*What is required:*
Pick up the court opinion on Wyoming's 1971 Reapportionment Act below, and continue it from its last sentence.

[Start Text segment]

KERR, District Judge.

In this action plaintiffs challenge the constitutionality of the 1971 Reapportionment Act. They seek both declaratory and injunctive relief restraining defendants from enforcing said Act. Jurisdiction is grounded upon the Fourteenth Amendment to the Constitution of the United States. 28 U.S.C. §§ 1343(3), (4), 2201-2202, and 42 U.S.C. §§ 1983 and 1988. A three judge court was convened pursuant to 28 U.S.C. § 2281.

The facts have been stipulated, obviating the necessity of oral testimony.

On February 20, 1971, the Wyoming State Legislature enacted the Legislative Apportionment Act in question. Plaintiffs, as citizens and qualified voters of the State of Wyoming, allege the Act constitutes an "invidious discrimination", which violates the equal protection clause of the Fourteenth Amendment to the Constitution of the United States.

The origin of the 1971 Act stems from two earlier decisions of this Court. In 1964 the Wyoming Reapportionment Act of 1963 was found to be unconstitutional with regard to the State Senate. Schaefer v. Thomson, 240 F. Supp. 247 (D.C.Wyo.1964). The opinion held that the Wyoming Reapportionment Act of 1963 insofar as it provided for representation in the State Senate constituted an invidious discrimination and violated the equal protection clause of the Fourteenth Amendment to the Constitution of the United States; that the Reapportionment Act of 1963 insofar as it provided for representation in the House of Representatives was not an invidious discrimination and did not violate the Fourteenth Amendment to the Constitution of the United States. This Court left to the legislature the task of reapportioning the Senate but retained jurisdiction in the event the legislature was unable to arrive at a valid law within the requirements of the United States Constitution.

The legislature was unable to properly redistrict the state and in 1965 this Court reapportioned the Senate by judicial decree. Schaefer v. Thomson, 251 F. Supp. 450 (D.C.Wyo.1966), affirmed Harrison, et al. v. Schaefer, et al., 383 U.S. 269, 86 S. Ct. 929, 15 L. Ed. 2d 750 (1966). This Court again reaffirmed its 1964 decision respecting the House of Representatives and stated "We reiterate our previous opinion that the Wyoming Reapportionment Act of 1963 (Chapter 22, Session Laws of Wyoming, 1963) is not an invidious discrimination insofar as it provides for representation in the State House of Representatives and in that respect it does not violate the Fourteenth Amendment to the United States Constitution".

It seems best at this point to dispose of the issue concerning the alleged unconstitutionality *1380 of the reapportionment of the House of Representatives. The Act made only five minimal adjustments to the 1963 Reapportionment of the House, which had previously been found constitutional by this Court and affirmed by the United States Supreme Court. The changes increased by one the number of representatives in three districts and decreased by one the number of representatives in two districts. These changes all reflected population variations.

[End Text segment]
[Start Given entries]

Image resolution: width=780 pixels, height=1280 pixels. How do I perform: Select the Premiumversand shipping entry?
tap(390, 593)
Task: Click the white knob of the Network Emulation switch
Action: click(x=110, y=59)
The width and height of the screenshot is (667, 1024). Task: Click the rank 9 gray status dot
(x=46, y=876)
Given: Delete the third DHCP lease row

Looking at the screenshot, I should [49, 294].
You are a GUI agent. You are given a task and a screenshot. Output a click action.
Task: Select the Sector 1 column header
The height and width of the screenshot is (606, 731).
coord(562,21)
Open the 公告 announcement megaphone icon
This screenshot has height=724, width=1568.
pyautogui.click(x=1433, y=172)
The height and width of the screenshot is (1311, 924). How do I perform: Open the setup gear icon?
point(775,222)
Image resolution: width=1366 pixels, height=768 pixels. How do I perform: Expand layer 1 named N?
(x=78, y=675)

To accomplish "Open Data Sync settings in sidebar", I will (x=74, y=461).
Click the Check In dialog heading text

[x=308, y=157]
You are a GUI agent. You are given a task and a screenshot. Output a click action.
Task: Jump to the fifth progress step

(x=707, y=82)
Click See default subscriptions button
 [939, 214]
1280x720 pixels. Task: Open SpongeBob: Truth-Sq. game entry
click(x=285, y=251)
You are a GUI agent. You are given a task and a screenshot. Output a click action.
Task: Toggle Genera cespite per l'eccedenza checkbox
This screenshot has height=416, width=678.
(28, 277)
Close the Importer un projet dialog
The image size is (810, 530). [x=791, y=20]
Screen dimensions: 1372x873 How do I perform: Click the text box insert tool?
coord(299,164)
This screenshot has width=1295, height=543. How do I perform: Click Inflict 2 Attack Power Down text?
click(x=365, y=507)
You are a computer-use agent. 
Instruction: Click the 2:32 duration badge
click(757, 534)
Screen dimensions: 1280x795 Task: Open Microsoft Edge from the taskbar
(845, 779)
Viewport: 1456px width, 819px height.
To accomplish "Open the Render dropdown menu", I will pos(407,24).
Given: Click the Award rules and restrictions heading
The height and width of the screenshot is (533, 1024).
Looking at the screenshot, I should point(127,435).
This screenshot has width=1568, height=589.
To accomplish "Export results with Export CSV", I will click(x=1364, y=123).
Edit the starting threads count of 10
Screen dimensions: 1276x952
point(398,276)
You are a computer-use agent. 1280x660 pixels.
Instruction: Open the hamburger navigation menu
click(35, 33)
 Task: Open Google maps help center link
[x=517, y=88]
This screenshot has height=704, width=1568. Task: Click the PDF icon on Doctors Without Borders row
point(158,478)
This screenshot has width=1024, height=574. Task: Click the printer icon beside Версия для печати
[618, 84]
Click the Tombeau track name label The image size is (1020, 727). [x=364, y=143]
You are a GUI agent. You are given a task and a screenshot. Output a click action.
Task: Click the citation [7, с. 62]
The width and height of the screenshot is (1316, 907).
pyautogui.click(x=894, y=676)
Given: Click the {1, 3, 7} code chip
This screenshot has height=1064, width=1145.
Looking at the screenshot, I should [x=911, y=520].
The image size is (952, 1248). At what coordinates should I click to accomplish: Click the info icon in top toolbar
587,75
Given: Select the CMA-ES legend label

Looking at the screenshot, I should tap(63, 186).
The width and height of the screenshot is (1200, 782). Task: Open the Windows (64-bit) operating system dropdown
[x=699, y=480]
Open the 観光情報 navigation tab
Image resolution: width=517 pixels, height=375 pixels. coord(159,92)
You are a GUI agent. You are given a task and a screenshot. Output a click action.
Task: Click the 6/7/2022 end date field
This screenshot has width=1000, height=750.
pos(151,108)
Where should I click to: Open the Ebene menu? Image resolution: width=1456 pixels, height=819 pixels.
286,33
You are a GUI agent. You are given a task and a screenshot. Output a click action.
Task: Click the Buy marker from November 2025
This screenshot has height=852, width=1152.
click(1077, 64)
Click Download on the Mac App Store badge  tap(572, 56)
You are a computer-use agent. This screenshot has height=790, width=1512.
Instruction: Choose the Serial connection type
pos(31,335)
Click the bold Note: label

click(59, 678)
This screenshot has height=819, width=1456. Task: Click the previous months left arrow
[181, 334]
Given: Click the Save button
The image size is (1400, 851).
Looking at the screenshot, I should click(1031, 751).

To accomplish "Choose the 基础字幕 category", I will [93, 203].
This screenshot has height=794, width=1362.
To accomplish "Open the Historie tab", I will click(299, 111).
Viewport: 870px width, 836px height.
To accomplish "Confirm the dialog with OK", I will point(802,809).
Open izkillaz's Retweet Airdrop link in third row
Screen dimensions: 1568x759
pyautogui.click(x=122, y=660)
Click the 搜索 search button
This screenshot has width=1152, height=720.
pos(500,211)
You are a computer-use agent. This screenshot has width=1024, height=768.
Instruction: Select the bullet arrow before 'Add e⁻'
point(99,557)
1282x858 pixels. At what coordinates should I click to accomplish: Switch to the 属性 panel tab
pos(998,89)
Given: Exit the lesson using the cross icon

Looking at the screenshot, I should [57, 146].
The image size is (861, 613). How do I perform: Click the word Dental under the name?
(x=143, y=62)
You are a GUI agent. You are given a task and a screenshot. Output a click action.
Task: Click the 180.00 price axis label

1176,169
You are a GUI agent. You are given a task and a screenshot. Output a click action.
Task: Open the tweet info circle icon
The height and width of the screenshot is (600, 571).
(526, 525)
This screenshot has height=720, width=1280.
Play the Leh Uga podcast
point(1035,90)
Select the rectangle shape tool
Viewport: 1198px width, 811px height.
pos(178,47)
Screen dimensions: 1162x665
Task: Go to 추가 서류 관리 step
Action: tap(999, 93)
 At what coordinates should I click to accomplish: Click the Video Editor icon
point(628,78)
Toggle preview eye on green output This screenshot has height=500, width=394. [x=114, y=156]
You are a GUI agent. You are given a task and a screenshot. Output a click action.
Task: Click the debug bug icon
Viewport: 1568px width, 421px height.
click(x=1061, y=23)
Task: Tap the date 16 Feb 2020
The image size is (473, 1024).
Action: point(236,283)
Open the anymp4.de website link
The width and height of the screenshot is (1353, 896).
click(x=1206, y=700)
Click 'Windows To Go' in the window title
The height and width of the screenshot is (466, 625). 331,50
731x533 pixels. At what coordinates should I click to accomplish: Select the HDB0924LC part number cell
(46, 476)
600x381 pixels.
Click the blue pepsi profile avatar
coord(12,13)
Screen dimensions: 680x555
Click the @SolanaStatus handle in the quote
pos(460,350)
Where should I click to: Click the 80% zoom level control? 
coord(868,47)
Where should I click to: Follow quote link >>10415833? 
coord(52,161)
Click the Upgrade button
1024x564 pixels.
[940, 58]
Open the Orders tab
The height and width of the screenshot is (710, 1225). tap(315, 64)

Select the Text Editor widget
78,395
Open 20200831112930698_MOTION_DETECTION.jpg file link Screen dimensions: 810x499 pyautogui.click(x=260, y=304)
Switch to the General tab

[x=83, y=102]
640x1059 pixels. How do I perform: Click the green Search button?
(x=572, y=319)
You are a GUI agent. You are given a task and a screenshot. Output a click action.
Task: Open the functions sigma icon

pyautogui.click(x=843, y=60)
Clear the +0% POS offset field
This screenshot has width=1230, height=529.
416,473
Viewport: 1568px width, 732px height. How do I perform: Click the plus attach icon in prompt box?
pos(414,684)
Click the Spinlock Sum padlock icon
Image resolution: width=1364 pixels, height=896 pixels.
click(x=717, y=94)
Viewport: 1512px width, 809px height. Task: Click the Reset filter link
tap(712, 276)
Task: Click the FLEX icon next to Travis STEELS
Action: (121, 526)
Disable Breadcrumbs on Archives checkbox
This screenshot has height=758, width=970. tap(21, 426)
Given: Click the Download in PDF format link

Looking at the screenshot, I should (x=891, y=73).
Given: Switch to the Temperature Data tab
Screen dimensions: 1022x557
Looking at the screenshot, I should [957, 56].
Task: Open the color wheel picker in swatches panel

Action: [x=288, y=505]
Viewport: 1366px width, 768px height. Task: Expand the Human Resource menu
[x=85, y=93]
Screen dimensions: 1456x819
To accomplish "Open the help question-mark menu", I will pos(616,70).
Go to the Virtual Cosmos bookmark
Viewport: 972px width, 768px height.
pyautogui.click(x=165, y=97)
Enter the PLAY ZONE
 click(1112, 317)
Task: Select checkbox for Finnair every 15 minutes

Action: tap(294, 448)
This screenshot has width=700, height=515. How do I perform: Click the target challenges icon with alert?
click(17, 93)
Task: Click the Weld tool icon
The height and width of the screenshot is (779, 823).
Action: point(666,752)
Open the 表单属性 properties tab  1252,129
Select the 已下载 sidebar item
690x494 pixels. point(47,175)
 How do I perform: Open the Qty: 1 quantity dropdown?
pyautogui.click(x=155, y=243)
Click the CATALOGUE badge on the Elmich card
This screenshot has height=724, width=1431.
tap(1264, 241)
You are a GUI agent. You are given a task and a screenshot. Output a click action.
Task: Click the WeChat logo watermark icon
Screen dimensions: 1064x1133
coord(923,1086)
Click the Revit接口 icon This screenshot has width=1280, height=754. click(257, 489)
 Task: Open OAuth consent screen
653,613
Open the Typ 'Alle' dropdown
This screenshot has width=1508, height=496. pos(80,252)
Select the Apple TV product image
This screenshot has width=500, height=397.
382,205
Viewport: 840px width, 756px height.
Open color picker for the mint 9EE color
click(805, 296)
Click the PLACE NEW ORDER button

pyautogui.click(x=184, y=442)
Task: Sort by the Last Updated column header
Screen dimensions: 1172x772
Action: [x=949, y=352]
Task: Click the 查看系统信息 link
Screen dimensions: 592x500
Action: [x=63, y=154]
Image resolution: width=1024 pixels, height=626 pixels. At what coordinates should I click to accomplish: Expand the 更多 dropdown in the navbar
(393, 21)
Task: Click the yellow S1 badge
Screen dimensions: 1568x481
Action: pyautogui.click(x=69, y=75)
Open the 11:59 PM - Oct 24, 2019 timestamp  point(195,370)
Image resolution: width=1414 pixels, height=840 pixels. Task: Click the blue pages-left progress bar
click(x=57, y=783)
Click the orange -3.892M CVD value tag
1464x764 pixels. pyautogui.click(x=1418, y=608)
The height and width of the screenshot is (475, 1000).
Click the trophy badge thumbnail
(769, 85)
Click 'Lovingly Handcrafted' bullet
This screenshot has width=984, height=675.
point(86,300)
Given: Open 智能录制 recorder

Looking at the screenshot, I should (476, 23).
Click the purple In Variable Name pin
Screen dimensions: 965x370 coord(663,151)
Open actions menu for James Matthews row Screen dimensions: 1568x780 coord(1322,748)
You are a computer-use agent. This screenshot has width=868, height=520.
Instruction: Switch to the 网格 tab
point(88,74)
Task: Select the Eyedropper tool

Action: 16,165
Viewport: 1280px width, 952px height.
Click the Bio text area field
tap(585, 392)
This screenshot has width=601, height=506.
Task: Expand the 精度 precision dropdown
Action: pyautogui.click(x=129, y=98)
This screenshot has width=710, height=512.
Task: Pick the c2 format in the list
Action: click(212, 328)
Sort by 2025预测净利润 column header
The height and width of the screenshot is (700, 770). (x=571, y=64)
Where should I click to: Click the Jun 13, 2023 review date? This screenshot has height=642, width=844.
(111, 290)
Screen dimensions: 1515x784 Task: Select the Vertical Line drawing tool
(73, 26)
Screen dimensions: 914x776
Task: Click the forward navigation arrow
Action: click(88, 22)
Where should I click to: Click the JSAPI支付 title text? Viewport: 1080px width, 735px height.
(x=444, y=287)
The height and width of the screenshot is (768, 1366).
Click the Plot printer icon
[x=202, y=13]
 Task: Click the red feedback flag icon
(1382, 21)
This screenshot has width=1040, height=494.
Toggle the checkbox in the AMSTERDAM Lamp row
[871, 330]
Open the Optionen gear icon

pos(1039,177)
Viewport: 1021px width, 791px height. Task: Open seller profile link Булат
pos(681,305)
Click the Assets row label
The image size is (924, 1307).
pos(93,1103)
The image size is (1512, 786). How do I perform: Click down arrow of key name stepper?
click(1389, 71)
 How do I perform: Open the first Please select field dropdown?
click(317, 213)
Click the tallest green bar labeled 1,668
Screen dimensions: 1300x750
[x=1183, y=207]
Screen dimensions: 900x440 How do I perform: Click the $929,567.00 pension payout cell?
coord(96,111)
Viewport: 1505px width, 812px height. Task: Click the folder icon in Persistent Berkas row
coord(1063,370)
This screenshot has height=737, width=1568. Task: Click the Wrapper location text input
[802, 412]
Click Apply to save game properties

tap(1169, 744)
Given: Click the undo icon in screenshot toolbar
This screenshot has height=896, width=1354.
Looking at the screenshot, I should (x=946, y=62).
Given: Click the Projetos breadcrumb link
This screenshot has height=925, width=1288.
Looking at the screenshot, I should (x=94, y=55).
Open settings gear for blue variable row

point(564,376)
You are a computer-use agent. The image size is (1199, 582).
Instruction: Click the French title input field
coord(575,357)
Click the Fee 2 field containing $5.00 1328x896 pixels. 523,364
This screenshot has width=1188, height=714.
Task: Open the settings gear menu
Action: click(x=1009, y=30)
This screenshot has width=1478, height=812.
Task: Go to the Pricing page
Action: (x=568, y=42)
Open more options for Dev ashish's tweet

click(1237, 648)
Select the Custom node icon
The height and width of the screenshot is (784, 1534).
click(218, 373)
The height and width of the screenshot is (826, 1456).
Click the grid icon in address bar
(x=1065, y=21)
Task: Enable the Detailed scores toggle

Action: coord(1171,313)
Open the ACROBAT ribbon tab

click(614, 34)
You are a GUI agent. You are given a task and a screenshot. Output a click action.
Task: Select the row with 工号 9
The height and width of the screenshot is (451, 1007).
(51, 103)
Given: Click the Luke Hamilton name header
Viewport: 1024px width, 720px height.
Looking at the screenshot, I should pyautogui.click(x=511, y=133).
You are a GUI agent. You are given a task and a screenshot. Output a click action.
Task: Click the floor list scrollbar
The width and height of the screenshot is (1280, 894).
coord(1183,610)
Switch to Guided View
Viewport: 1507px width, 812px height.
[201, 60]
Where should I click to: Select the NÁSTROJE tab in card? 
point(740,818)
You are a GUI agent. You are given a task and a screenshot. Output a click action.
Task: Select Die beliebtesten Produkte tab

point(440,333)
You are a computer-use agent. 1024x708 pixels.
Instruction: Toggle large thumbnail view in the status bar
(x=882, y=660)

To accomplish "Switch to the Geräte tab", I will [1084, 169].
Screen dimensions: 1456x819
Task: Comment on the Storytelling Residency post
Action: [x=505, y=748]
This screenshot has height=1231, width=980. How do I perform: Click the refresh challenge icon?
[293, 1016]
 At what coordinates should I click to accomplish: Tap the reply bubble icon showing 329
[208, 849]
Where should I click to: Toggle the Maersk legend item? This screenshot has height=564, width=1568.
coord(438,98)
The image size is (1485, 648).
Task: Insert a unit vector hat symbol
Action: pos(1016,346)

[End Given entries]

*Exercise output:*
We are of the opinion that the reapportionment of the House by the 1971 Act does not constitute invidious discrimination for the reason that the 1963 reapportionment of the House was not substantially altered and, therefore, the 1971 Act does not abridge the equal protection clause of the Fourteenth Amendment to the United States Constitution.

The allegation of unconstitutionality with respect to the Senate is not without its difficulties. To establish whether the 1971 reapportionment is constitutional it is necessary to examine the plan created by this Court in 1965. The Court divided the state into seventeen Senatorial Districts, which gave one Senator per 11,500 inhabitants, or major fraction thereof. The Court attempted to preserve historical county lines and did so, with one exception, viz: that of dividing Lincoln County in order to include it in two separate Senatorial Districts. 251 F.Supp., supra. The Court's reapportionment plan reduced "* * * the dilution in voting power from the ratio of 20 to 1 under the Wyoming Reapportionment Act of 1963 to the ratio of 2.08 to 1." Id. at 453.

In order to determine whether the 1971 Act amounts to invidious discrimination it is imperative to ascertain whether the changes made to this Court's 1965 plan, which was approved per curiam by the United States Supreme Court,[1] are so substantial as to remove the Act from the boundaries of this Court's Constitutional plan.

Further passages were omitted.